**Lista de tareas**:
• A. Anota todos los nombres que usa el fragmento para el lugar donde están los estudiantes.
• B. Devuelve, sin cambiar nada, la parte del fragmento que empieza con las palabras "Con la maestría" y termina con "bajo su égida.".

**Fragmento del texto**:
══════

Con la maestría de un experto observador e investigador de conductas humanas, el creador describe la tensa atmósfera de temor y desconfianza imperante en la escuela de armas, donde para no caer en desgracia el desafío era ganarse la confianza de un superior y situarse bajo su égida.
El escritor corrobora que los estudiantes por ser civiles con inquietudes intelectuales eran considerados todos unos «terroristas». Los dos protagonistas experimentan en carne propia el rechazo de sus oficiales carceleros y la persecución a la que eran sometidos para que revelaran sus ideas y motivaciones.
La propia correspondencia que llegaba o salía del cuartel, era minuciosamente leída y censurada, para evitar eventuales filtraciones de lo que sucedía dentro de los muros de esa auténtica bastilla custodiada por la jauría uniformada.

══════

(Entradas de datos recopiladas)
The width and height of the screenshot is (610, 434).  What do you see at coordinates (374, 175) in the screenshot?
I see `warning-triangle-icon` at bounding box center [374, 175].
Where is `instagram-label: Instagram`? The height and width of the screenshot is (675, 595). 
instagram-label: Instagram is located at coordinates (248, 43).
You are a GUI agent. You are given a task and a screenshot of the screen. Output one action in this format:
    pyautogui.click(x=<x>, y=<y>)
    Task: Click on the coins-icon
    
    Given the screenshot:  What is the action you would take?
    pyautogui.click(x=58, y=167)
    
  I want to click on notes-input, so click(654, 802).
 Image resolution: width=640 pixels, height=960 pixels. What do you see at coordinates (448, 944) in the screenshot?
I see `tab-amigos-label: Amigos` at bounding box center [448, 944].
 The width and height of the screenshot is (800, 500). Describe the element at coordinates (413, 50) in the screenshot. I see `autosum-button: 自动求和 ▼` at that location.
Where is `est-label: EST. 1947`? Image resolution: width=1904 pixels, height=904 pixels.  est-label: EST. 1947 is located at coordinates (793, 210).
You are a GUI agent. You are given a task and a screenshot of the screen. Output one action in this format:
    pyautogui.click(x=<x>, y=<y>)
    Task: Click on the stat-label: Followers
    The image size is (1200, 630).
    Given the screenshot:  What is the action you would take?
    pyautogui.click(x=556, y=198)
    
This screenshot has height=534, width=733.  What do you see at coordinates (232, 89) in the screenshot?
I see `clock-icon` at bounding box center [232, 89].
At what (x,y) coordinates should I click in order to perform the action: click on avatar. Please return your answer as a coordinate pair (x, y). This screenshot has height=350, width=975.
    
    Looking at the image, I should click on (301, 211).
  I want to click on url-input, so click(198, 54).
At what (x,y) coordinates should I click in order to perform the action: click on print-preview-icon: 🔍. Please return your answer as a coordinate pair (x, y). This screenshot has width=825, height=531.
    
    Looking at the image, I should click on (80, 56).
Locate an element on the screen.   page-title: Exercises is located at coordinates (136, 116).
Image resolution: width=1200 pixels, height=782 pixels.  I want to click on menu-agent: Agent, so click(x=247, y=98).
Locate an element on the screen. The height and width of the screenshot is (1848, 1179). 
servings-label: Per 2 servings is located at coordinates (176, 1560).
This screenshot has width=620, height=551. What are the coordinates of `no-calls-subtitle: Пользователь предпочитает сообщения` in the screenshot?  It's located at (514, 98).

══════

**Respuestas por tarea**:
• A. la escuela de armas; el cuartel; esa auténtica bastilla

• B.
Con la maestría de un experto observador e investigador de conductas humanas, el creador describe la tensa atmósfera de temor y desconfianza imperante en la escuela de armas, donde para no caer en desgracia el desafío era ganarse la confianza de un superior y situarse bajo su égida.